The Union-Tribune reports that Carlsbad has authorized the city manager to proceed with Oceanside, Encinitas and Del Mar to create a community choice energy program. “We are in the midst of an energy revolution,” said City Councilwoman Cori Schumacher, according to the newspaper.

Public energy programs, also known as community choice aggregators, or CCAs, are being pitched as cheaper and more environmentally sustainable alternatives to the traditional investor-owned companies. Regionwide talks are being driven, the Coast News reports, by the experience that Solana Beach officials have already gained.

Stuff I’m Working on

The San Diego County Democratic Party is debating whether a prominent South Bay political consultant gamed the endorsement system to steer finances to his friends and clients. Andrew Keatts and I laid out the case that self-appointed reformers have been making behind closed doors.

I bring it up here because even though the feud is centered in the South Bay, it affects the entire county. Activists contend that the consultant has significant influence over youth clubs that can help toss their support to whichever candidate he prefers. The conversation is now shifting to the appropriate way to close a loophole in the party’s bylaws that theoretically allow this type of gamesmanship to exist anywhere.

But Melinda Vásquez, a prominent North County Democratic official, told me that she’s concerned reforms could have a chilling effect. She worried if the party made new clubs harder to form and sustain, it may actually stifle participation in local races, especially among high school kids.

Which brings us to …

An Update on the Board of Supes Races

The next California primary is one year away. Believe it.

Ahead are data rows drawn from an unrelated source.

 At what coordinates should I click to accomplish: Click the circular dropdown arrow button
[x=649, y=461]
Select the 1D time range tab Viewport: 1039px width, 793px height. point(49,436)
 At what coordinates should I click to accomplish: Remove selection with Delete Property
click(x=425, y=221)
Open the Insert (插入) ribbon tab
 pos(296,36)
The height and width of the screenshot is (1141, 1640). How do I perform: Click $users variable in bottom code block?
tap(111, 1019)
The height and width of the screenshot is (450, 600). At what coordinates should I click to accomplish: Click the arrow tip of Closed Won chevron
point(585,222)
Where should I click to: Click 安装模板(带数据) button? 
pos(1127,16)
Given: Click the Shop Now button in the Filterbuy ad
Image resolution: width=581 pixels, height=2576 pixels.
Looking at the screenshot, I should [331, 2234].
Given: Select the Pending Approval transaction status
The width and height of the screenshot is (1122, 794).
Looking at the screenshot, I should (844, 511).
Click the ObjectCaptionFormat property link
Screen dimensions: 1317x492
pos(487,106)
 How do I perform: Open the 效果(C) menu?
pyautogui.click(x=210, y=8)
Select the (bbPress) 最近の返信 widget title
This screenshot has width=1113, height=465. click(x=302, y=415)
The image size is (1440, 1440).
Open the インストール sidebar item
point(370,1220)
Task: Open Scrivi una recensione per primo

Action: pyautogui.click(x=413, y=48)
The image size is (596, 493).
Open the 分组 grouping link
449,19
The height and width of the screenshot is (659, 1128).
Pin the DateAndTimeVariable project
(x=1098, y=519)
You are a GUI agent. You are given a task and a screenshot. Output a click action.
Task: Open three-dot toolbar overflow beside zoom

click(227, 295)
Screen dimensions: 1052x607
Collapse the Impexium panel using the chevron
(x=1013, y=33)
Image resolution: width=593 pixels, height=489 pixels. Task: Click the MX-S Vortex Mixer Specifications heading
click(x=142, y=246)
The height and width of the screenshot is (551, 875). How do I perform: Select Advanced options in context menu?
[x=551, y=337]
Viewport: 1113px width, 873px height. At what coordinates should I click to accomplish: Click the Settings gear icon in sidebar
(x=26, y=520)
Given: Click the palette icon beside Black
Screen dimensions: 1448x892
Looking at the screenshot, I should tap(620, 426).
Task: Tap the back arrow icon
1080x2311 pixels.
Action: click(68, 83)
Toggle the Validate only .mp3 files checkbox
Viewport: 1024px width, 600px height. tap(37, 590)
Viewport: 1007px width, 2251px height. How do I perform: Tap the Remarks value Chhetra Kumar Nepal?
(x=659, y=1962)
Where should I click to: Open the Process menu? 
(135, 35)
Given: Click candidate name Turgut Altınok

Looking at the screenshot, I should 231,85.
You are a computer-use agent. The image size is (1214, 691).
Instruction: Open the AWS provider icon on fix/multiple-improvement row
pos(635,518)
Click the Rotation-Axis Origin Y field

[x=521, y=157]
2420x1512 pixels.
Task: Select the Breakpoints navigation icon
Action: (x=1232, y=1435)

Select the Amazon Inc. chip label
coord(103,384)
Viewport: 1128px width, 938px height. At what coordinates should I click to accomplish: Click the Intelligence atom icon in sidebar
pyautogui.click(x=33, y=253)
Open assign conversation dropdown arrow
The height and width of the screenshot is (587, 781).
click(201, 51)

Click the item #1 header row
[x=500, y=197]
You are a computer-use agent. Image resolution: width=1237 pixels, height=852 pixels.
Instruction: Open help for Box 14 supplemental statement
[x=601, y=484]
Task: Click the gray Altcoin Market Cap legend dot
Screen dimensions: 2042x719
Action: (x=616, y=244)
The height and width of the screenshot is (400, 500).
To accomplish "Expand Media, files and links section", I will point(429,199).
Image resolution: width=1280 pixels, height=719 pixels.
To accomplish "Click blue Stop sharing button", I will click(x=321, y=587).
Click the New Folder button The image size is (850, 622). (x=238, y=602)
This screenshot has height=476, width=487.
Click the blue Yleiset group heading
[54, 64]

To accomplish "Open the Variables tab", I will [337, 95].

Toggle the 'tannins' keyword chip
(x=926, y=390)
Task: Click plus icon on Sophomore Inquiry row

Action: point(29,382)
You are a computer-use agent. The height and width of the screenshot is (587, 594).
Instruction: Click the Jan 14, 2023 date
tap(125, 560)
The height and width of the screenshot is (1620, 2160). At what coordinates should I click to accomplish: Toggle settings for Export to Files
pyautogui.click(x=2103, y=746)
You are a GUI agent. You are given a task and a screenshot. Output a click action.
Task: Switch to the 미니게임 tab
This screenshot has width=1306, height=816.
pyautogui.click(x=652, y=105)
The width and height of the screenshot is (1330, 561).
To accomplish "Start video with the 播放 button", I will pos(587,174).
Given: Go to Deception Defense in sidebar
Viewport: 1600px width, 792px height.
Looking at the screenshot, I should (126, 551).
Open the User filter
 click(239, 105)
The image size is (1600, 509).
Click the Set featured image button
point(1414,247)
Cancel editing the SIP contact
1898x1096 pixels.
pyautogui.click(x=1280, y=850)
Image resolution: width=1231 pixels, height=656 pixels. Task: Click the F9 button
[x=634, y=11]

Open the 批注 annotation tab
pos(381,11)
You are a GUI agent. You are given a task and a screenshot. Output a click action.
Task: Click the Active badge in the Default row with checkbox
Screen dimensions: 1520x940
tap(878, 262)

Terms limits are forcing Dianne Jacob out of the District 2 seat on the County Board of Supervisors, where she’s served for 27 years. But with her stepping down, Republican Poway Mayor Steve Vaus tossed his cowboy hat in the ring. The district mostly comprises East County. Labor leader Tom Lemmon is one possible contender on the Democratic side.

Over in District 3, which is made up of Escondido, Encinitas, Solana Beach and Del Mar, Supervisor Kristin Gaspar has yet to announce whether she’s running for re-election. So while she eyes a congressional bid, at least two Democrats are positioning into place.

That includes Terra Lawson-Remer, an economist and attorney, as well as Escondido City Councilwoman Olga Diaz.

Disclosure: Diaz is a member of the VOSD Board of Directors.